The Old Man snarled, “You should never have been let into this school! You were a menace to the world before you came here and now you are an even greater one. I was saving Mars from your ‘little war.’ Don’t deny it! I’ve gotten a good look at what you read on your computer, Mein Kampf,” he laughed derisively, “Hitler was insane.”

“I know that, Old Man,” the epithet sounded less than flattering coming from Ilium, “But one can always learn from mistakes,” he paused for a breath, “Enough talk, though, now I need to make sure that you can never get in my way again,” he raised the gun.”

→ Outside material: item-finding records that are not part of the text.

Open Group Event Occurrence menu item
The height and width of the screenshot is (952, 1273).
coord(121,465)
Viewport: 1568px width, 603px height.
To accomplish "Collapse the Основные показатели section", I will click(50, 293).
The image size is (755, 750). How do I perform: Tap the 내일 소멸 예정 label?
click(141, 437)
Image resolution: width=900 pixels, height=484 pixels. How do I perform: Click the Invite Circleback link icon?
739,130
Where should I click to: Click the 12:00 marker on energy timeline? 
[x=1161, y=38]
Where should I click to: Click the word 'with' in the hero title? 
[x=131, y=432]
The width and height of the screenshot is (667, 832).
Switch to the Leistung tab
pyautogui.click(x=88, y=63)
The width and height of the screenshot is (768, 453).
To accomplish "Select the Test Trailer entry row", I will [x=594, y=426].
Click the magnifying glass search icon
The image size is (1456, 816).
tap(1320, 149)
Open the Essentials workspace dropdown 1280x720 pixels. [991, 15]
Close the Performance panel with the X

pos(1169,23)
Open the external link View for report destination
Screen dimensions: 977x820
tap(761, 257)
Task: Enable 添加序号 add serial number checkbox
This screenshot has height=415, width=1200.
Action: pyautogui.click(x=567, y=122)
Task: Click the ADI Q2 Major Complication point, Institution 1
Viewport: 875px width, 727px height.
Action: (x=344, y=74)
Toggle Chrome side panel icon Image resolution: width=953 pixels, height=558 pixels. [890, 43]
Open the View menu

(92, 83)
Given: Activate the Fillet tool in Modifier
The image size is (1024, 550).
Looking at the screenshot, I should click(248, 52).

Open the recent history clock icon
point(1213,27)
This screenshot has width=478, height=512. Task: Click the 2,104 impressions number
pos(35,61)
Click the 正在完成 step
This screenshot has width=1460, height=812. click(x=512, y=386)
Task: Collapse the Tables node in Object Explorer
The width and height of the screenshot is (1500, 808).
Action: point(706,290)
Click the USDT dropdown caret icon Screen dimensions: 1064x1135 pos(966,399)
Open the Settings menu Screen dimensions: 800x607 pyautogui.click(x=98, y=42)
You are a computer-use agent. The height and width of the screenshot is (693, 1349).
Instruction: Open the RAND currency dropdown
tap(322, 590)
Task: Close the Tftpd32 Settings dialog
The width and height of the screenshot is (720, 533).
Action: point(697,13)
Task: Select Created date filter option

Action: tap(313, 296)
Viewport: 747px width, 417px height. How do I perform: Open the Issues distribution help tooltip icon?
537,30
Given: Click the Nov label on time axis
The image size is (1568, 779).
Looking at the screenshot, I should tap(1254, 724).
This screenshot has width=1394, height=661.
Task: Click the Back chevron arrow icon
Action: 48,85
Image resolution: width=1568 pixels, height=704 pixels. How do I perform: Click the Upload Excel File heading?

“You think a gun can hurt me? I’m an AI!” The Old Man laughed again.

A cold twitch formed on Lafayette Ilium’s face and morphed into a smile, ‘You’re right, of course,” he said, and fired. The electromagnetic charge flitted outwards from the weapon and in a split second all of the processors and microchips that formed the OMMA’s AI were blacked out. The Old Man grimaced as the aneurism spread and then dissolved into the dark air.

* * *

“Yes, a pity. He was old, though. Maybe all the tasks of running the Academy finally caught up with him and he, well, shorted out.”

The Commandant looked thoughtful, “I suppose, and hell, after trying to kill that kid, he could just have committed suicide,” He sighed, “Who knows?”

His aide nodded, then after a short silence, “Whom shall we get to grow the new one, sir?”

“Dr. Allenson is the best AI grower in the world, contact him with the details.”

“Yes, sir.”

* * *

Nine years later Lafayette Ilium graduated from the Olympus Mons Military Academy with highest honors. Within weeks he was hired by the Elysium army as a consultant. In two months he was a general and in six, the commander-in-chief. A year and a bloody coup later, he was the sole ruler of the Elysium Protectorate. When the legions of Elysium marched into the Utopia Planitia mining city of Aurora Springs, the Polar Mining Conglomerate declared war. Lafayette Ilium’s “little war” had begun.